▼

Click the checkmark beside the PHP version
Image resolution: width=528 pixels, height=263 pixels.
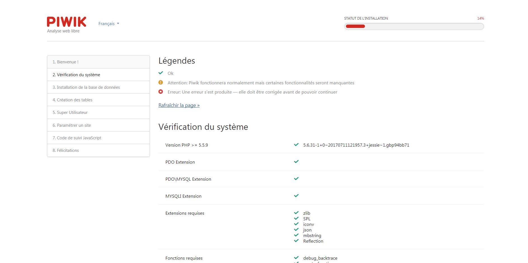[x=296, y=145]
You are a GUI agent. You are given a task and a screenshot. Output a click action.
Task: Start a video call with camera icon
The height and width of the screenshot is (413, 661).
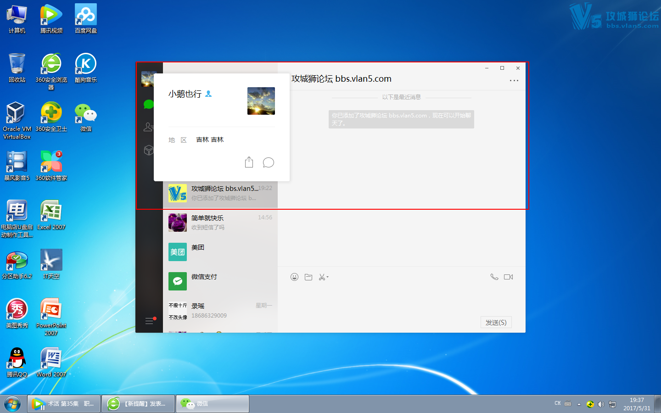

▲

## Work order
Could you repeat, exactly and with nothing added, the lines from the top of the entries above through the line that holds "Task: Start a video call with camera icon", leaving out any pictures?

## Problem solution
Click the checkmark beside the PHP version
Image resolution: width=528 pixels, height=263 pixels.
[x=296, y=145]
You are a GUI agent. You are given a task and a screenshot. Output a click action.
Task: Start a video call with camera icon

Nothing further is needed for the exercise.